Once the truck stopped, Kallenberg said he realized the dome light was on and Mike Ross was gone.
“There was no way he exited after I stopped, there was a rock wall right up against the truck.”
Kallenberg said he then started grabbing at the handle to get the door open, finally managing after being tangled up in the seat belt, and Taylor-Windsor came out of the back seat.
“We went hands on shoulders in the middle of the road, like wrestlers starting out, and I thought — I’m going to get a knife in the stomach.” After a brief struggle, the defendant took off down the road towards Oakhurst, said Kallenberg, who returned to the truck to check on Jessica.

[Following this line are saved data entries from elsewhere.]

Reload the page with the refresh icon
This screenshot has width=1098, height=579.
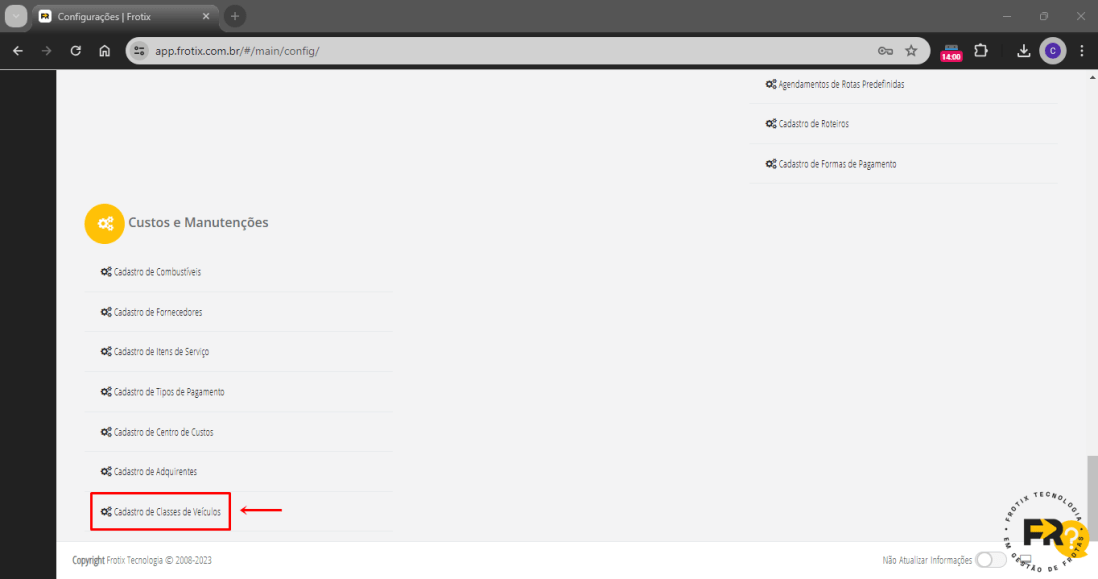click(x=75, y=51)
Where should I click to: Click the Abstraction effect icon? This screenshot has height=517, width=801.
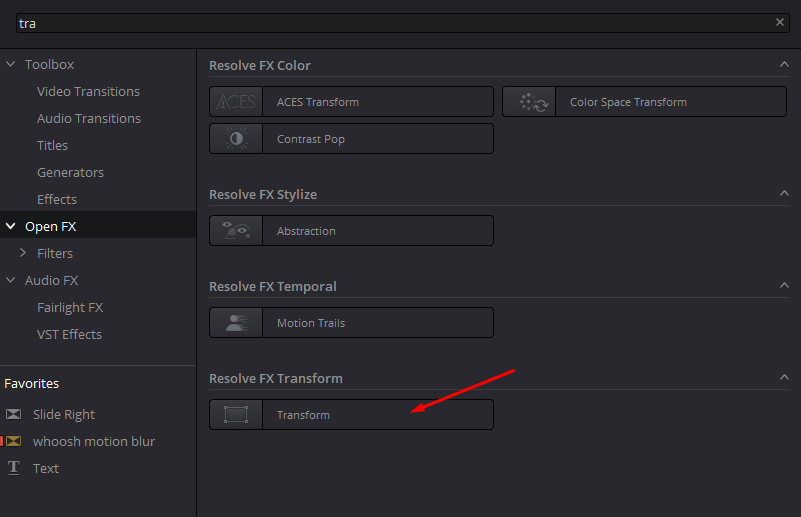236,231
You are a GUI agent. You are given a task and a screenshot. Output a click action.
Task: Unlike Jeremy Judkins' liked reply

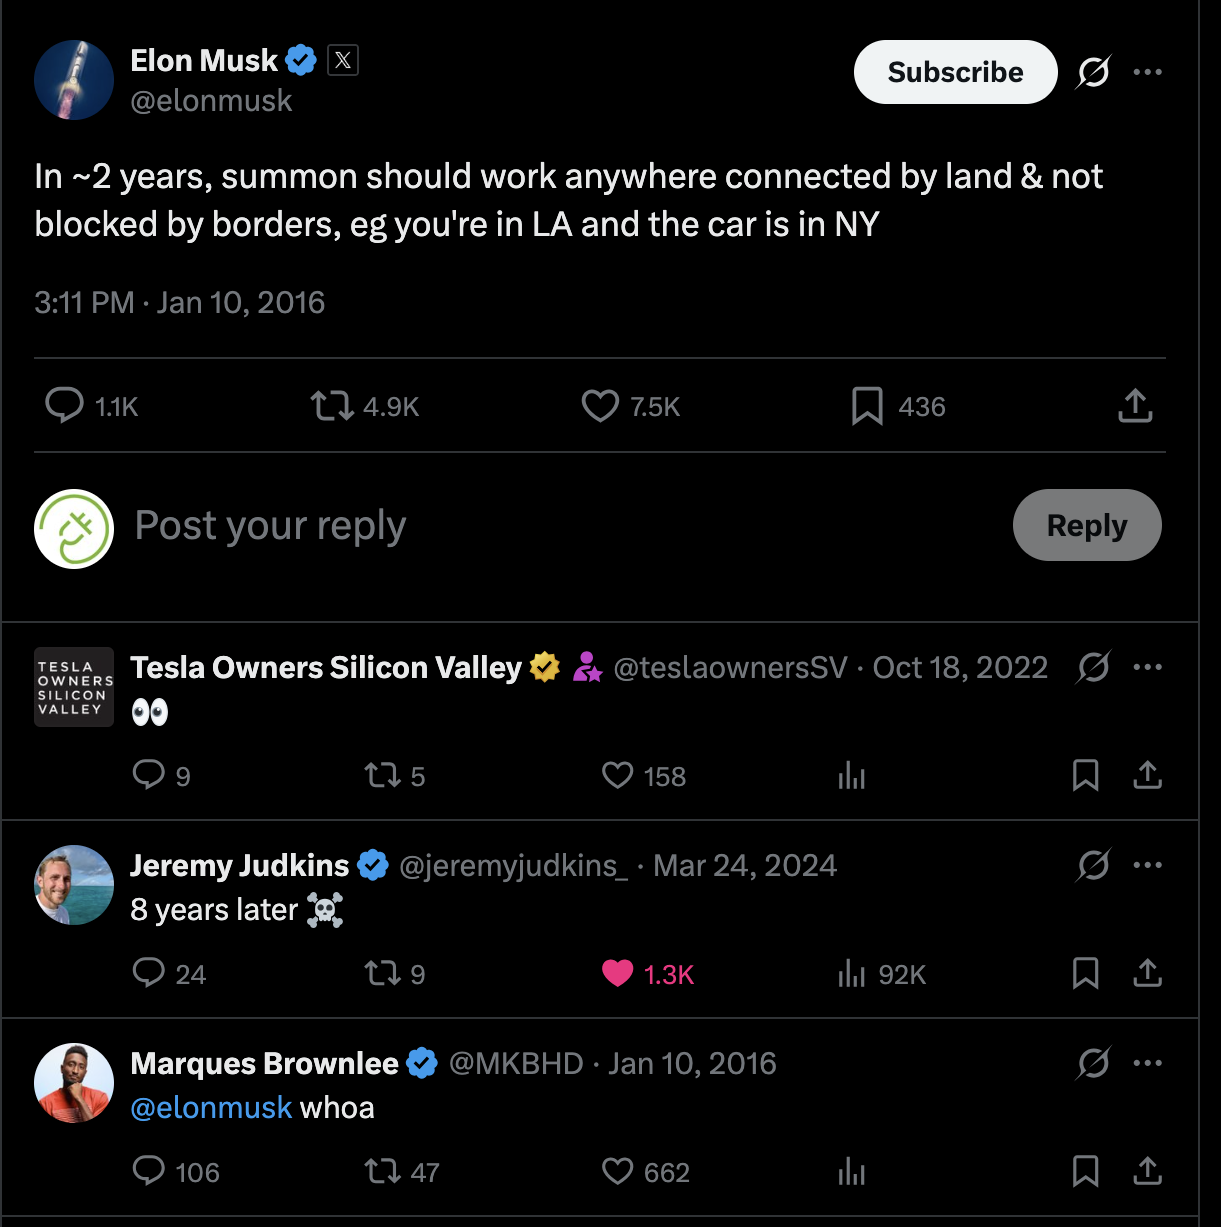(618, 974)
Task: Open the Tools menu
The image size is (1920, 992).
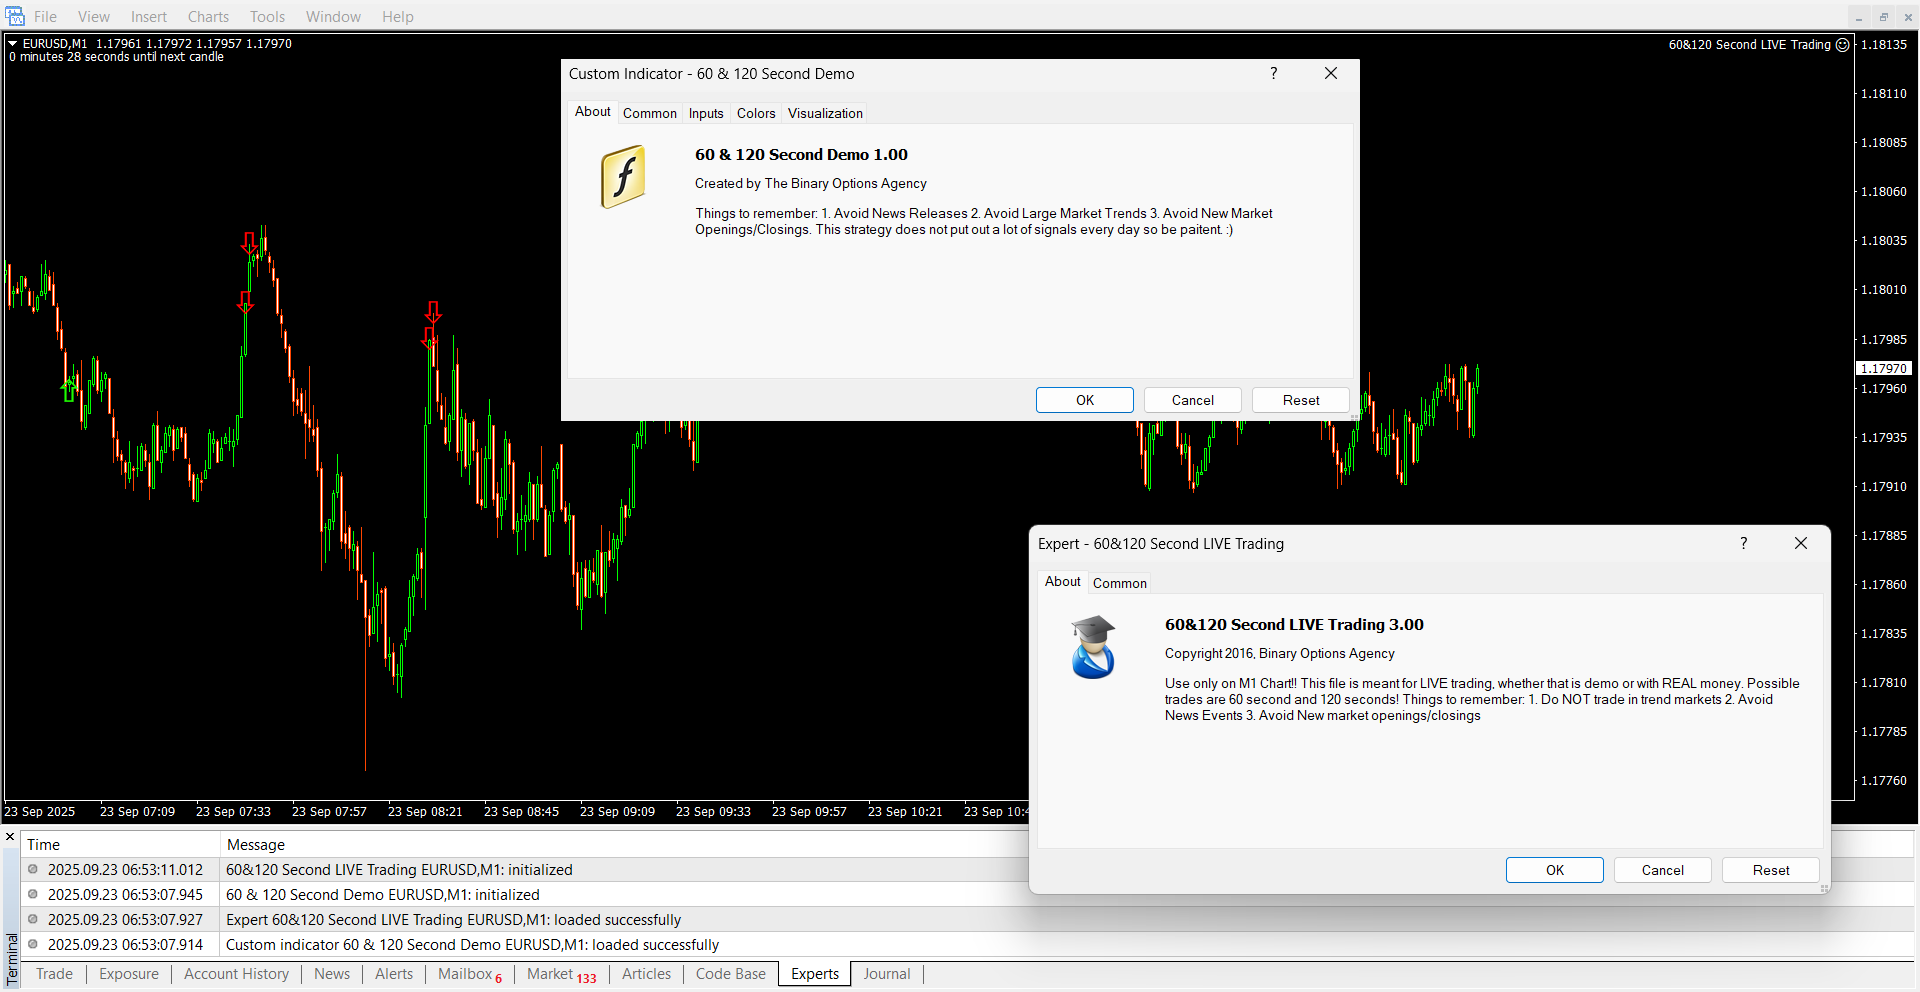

“I thought she was still alive and had a chance. I knew I was in bad shape, but she was worse.” He set her upright and felt for a pulse, but she wasn’t breathing, he said.
Feeling queasy and ready to pass out, Kallenberg said he asked a couple who drove up to call 911. Then a phone rang in the truck. It was Taylor-Windsor’s phone, and his ex-wife “Mandy” calling back.
“I answered and told her George just stabbed me and my friend and we’re hurt bad.” Kallenberg said he tried to call 911 from the phone, but got a recording, so he threw the phone against the windshield.
When asked by prosecutor John Baker if there was a gun or any ammunition in the truck, Kallenberg said no. He also denied that anyone had made any aggressive moves toward the defendant, or pointed a gun at him or stabbed him with a syringe, before Taylor-Windsor began stabbing them.
On cross examination, defense attorney Craig Collins questioned Kallenberg about his drug and alcohol use. The witness said he hadn’t had a drink since Placer County put a unit on his ankle that tests for alcohol through his sweat, but that he had “dabbled a little with meth” in the month of January.
When asked if he had smoked pot on the day of the incident, Kallenberg said yes, and also testified that he had not seen the defendant using any drugs that day, “not that I noticed or payed attention to.”
There was also testimony that Kallenberg had a felony conviction from 2009 for possession of a stolen firearm and unlawful transporting of a firearm.
Taylor-Windsor has been behind bars since his arrest on Nov. 16, 2016, is being held in the Madera County Jail on a $3.1 million bond. He faces 30 years to life if convicted.